De par son activité et l'accroissement de ses collections, le musée est classé dans la 1ère catégorie des musées de France dès 1969. Ses collections s'enrichissent très rapidement. Le 29 août 1963, la société Olona fait un premier dépôt au musée, puis l'arrêté ministériel du 21 décembre 1964 en autorise un second provenant des collections du musée des Arts et Traditions Populaires.

La première donation d'importance est la collection du docteur Marcel Baudouin : elle comprend du mobilier de fouilles archéologiques, plusieurs milliers de plaques photographiques et un important fonds bibliographique. L'orientation muséographique est fortement axée sur la préhistoire et la protohistoire entre Loire et Gironde, avec notamment l'aide de l'archéologue Roger Jousseaume et la création d'un dépôt de fouilles au sein de l'établissement en 1972.

La première exposition temporaire (plus de 200 à ce jour) a lieu du 1er août au 10 septembre 1963 : intitulée "Les Sables et la Mer", elle est organisée conjointement par le Musée des Sables, la société Olona et la Ligue Maritime d'Outre Mer. Suivent "Peintures des grottes d'Ajanta", "Photographies du Marais Vendéen", "Coiffes et costumes de la Vendée" (1964) et "Cartes et plans des côtes et des ports du Poitou, du XVIème au XVIIIème siècle" (1965).

Photo. Jacques Coudray

En 1966, le musée s'oriente vers l'art moderne et contemporain avec l'exposition "Rétrospective Jules Lefranc". C'est aussi cette année-là que la première oeuvre de Gaston Chaissac, le totem Y'a d'la joie ou Anatole (1960) entre dans les collections, annonçant les deux donations majeures qui seront faites ensuite par Camille, l'épouse, puis par Annie Chaissac-Raison, la fille de l'artiste. En 1969, une première exposition lui est consacrée, suivie en 1973 de la création d'une salle qui lui est entièrement dédiée. L'inflexion en faveur de l'art contemporain est lancée et sera confortée par l'action des conservateurs successifs. Michel Ragon est l'invité du musée en 1969, puis Jean Hélion, Michel Moy, François Lunven. En 1973, la parution du n°1 des Cahiers de l'Abbaye Sainte-Croix est consacrée à l'artiste Henri Dimier.
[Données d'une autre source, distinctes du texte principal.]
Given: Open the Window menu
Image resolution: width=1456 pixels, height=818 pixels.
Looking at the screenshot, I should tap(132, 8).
En 50 ans, les collections du Musée se sont considérablement enrichies, autour des oeuvres de Gaston Chaissac, de Victor Brauner, de Paul-Émile Pajot et de nombreux autres artistes majeurs. Elles rassemblent aujourd'hui plus de 7 000 oeuvres, réparties en trois grands départements : l'art moderne et contemporain, le département marine et les arts graphiques.
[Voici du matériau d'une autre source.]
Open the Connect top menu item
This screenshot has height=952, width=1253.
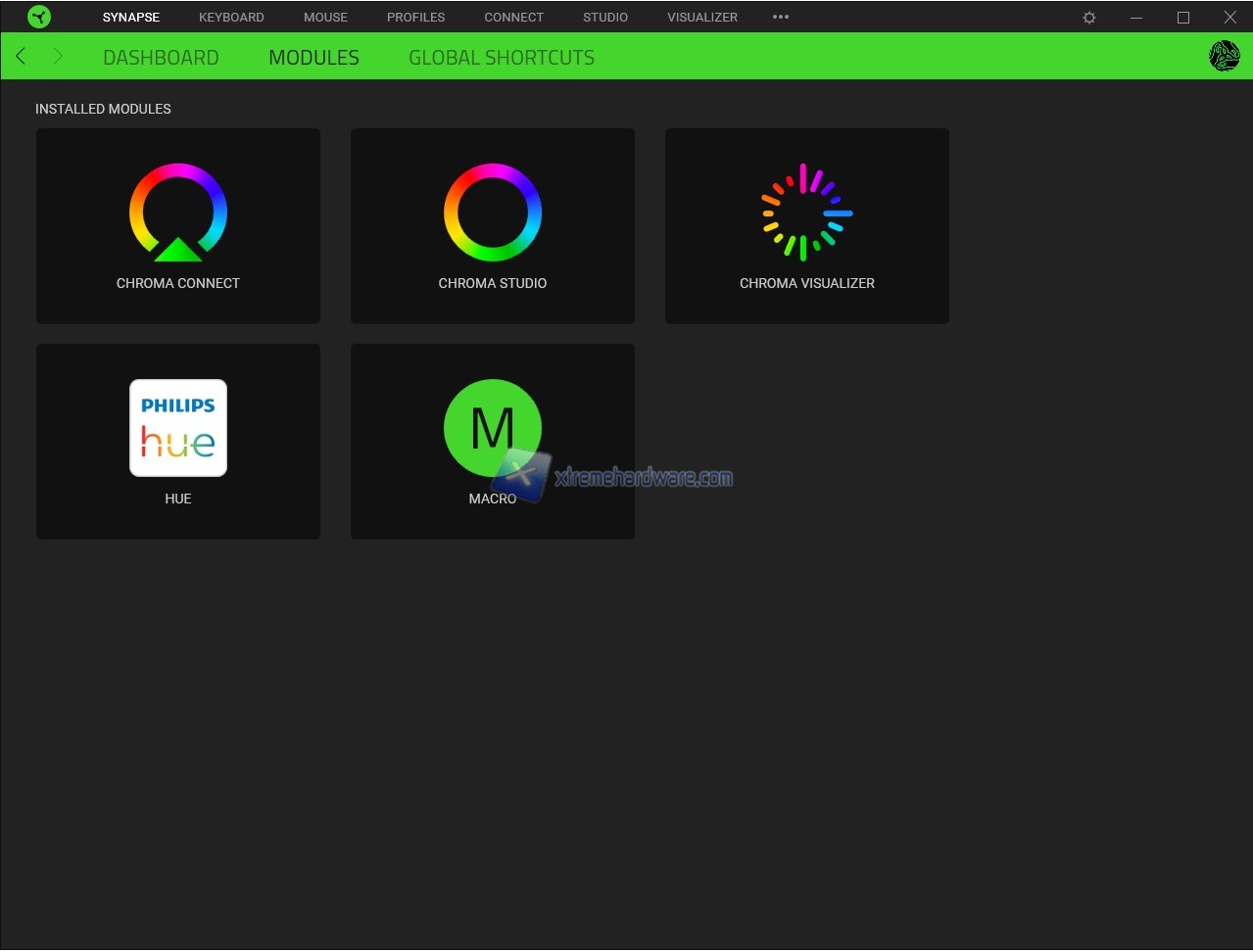click(513, 18)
Le musée de l'Abbaye Sainte-Croix fut l'un des premiers, après les musées de Grenoble ou de Saint-Étienne, et avant la création du Centre Georges Pompidou ou des Frac, à soutenir la création de son temps. Classé 124ème, il reste, au sein du Palmarès des musées publié par Le journal des Arts en 2011, parmi les musées d'arts du Xxème siècle "Petits mais costauds (...) dont les expositions temporaires à petit budget brillent par leur qualité".